At first, I felt like a martyr for truth, exposing the red flags everyone else pretends not to see. My following grew. People commented, "Same! I'm so glad I'm not the only one." I became a curator of dating horror stories, a connoisseur of human disappointment. But then, I started noticing the pattern in my confessions wasn't just them. It was me. I was the common denominator. I wasn't just the victim; I was the one who kept showing up to the disaster, knowingly ordering the same poisoned dish and acting surprised when I got sick.
Now, I can't stop. I confess not for release, but for the validation, for the little dopamine hit of a hundred "likes" on my pain. I'm crafting my own misery into content, polishing the most humiliating moments until they shine for an audience. My love life has become a performance, and I'm not sure I even know how to have a private experience anymore. The worst part? I'm not even sure I want to. The anonymous attention is easier than the terrifying vulnerability of a real connection.
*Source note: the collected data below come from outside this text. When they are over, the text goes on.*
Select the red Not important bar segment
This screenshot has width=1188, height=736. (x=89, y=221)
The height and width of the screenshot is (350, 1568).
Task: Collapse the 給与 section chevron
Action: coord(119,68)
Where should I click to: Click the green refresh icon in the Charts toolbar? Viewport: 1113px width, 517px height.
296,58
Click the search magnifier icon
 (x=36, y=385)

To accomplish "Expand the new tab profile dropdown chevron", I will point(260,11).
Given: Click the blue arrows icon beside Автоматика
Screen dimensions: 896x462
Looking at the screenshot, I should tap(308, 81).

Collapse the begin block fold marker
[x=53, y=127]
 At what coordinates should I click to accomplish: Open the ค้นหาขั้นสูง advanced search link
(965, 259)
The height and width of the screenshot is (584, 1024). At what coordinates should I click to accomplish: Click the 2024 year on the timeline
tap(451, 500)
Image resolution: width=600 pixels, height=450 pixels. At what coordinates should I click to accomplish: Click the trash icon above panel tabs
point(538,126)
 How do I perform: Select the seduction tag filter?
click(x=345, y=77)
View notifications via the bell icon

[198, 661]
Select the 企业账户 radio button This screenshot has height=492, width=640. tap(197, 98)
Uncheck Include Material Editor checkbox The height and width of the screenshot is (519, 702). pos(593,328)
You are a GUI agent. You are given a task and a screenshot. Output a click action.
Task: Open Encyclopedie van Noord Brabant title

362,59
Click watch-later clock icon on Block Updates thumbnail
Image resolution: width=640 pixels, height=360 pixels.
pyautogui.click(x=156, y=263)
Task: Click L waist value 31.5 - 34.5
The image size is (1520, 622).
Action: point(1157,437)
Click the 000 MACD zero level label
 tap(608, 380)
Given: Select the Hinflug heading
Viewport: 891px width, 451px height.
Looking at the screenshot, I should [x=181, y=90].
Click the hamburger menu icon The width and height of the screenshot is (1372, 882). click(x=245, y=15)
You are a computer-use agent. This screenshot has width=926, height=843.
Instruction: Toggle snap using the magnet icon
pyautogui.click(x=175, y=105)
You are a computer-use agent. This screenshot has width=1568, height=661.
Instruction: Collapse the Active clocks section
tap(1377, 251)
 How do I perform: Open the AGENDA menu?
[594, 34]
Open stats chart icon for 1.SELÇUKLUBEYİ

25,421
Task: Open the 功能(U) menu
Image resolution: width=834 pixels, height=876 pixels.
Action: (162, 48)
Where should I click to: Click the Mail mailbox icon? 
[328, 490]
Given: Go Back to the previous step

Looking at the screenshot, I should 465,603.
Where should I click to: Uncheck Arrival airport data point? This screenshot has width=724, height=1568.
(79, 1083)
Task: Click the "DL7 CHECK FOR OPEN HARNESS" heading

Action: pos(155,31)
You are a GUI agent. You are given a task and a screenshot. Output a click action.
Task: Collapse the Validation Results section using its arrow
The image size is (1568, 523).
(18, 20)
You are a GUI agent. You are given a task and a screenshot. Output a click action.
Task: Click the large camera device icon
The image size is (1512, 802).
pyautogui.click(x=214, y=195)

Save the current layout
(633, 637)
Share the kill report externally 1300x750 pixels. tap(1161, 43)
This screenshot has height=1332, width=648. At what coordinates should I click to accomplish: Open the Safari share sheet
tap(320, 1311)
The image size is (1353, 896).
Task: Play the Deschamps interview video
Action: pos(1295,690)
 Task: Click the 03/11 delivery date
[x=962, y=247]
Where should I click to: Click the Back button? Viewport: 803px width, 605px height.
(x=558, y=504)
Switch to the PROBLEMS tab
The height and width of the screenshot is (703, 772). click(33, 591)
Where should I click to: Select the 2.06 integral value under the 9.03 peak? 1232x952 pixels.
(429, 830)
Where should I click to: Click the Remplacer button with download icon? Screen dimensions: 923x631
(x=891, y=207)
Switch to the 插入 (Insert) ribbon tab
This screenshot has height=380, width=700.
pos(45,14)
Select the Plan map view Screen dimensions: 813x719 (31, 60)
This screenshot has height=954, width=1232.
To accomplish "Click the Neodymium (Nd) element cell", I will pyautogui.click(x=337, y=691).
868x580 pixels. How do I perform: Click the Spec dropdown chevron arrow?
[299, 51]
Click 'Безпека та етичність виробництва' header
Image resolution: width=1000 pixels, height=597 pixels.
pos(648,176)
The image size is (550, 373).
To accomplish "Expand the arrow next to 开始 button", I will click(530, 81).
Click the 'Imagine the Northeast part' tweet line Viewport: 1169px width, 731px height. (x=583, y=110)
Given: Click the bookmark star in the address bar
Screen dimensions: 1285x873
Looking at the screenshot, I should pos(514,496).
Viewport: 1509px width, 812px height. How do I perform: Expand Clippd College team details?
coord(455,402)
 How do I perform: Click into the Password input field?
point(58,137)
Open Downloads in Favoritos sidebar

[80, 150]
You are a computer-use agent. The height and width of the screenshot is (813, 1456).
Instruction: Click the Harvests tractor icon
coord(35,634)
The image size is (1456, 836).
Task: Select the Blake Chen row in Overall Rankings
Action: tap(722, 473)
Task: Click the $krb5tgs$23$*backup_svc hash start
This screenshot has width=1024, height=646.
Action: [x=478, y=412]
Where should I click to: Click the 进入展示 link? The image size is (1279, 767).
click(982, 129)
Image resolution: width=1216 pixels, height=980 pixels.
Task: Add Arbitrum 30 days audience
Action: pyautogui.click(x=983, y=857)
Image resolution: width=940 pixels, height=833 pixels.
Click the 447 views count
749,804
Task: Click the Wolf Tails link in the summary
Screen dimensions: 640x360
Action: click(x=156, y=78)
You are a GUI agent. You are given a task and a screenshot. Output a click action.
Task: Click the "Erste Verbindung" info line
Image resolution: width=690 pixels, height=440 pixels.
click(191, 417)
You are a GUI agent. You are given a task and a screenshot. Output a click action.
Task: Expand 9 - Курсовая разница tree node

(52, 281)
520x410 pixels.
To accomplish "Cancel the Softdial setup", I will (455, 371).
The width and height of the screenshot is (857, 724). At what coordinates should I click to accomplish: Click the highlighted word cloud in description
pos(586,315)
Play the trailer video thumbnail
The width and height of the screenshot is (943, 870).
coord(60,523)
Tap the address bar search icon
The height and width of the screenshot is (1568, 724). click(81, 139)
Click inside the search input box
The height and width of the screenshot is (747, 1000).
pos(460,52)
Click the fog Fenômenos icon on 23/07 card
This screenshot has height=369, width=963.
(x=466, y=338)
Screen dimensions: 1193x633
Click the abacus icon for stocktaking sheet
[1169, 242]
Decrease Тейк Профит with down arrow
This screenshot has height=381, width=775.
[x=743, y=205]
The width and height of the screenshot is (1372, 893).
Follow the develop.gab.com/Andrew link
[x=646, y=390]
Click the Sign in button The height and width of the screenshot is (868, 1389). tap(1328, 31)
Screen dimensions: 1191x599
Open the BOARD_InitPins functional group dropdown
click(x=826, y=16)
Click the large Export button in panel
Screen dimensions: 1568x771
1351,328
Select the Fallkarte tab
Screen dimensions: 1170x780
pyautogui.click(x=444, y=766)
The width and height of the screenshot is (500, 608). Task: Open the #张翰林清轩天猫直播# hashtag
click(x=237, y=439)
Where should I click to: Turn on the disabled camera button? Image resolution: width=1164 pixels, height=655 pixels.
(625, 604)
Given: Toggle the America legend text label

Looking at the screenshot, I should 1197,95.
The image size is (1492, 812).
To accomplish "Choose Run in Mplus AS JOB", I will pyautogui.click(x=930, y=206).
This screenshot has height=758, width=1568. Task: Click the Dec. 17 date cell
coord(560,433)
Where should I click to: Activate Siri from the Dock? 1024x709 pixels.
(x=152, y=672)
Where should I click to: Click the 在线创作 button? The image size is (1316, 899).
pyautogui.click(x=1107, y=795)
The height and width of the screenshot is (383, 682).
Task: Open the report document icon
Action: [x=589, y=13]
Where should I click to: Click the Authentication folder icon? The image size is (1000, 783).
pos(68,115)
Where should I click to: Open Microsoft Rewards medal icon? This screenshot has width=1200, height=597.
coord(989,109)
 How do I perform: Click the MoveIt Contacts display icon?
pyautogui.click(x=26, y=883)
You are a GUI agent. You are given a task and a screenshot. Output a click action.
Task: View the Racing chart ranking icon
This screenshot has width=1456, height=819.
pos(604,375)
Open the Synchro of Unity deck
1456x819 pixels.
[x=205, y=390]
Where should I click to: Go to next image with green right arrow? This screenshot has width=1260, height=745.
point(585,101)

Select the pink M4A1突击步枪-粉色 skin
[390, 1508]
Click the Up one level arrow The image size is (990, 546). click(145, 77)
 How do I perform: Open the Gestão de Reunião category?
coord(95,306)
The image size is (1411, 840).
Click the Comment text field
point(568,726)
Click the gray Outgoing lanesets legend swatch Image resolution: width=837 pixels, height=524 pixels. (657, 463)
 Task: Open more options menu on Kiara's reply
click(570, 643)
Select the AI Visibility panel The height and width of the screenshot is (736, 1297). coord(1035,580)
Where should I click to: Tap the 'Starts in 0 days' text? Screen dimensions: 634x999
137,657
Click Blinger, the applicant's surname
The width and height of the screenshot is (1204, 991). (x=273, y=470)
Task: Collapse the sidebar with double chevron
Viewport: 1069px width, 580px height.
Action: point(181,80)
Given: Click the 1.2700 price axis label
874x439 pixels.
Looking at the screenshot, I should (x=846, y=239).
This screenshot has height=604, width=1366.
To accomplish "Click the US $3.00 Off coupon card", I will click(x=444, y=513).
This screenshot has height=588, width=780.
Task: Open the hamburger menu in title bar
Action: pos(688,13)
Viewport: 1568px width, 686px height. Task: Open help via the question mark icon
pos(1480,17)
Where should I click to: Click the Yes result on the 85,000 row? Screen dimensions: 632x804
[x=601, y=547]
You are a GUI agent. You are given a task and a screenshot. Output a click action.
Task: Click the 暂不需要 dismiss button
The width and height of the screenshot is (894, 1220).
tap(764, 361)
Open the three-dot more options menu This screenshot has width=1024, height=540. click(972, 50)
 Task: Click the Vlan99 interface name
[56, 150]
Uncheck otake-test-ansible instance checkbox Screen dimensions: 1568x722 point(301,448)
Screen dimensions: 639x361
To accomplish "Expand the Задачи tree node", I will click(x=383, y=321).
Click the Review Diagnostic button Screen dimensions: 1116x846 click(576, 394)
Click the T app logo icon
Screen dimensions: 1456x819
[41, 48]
We all keep secrets and hide our masturbation from our significant other. It's the final frontier of intimacy we refuse to cross. I'll confess to strangers about the time a date told me I had "unfortunate" knees, but I won't tell my boyfriend that I touch myself to the memory of a fight we had, the angry energy more potent than any tenderness. He doesn't know I have a folder of screenshots from my "confessions" account, and that sometimes, reading the pain of strangers is what gets me off. These little betrayals are the foundation of our relationship. We all have them. The quick clearing of browser history, the phone turned face down, the locked folder labeled "Work Projects." We build our shared lives on a foundation of these tiny, hidden acts of self-gratification, convincing ourselves that as long as we don't speak them aloud, they don't count. But they do. Each one is a brick in the wall between us, and I'm not just confessing my dating history online anymore; I'm confessing the slow, solitary death of the love I'm too cowardly to leave.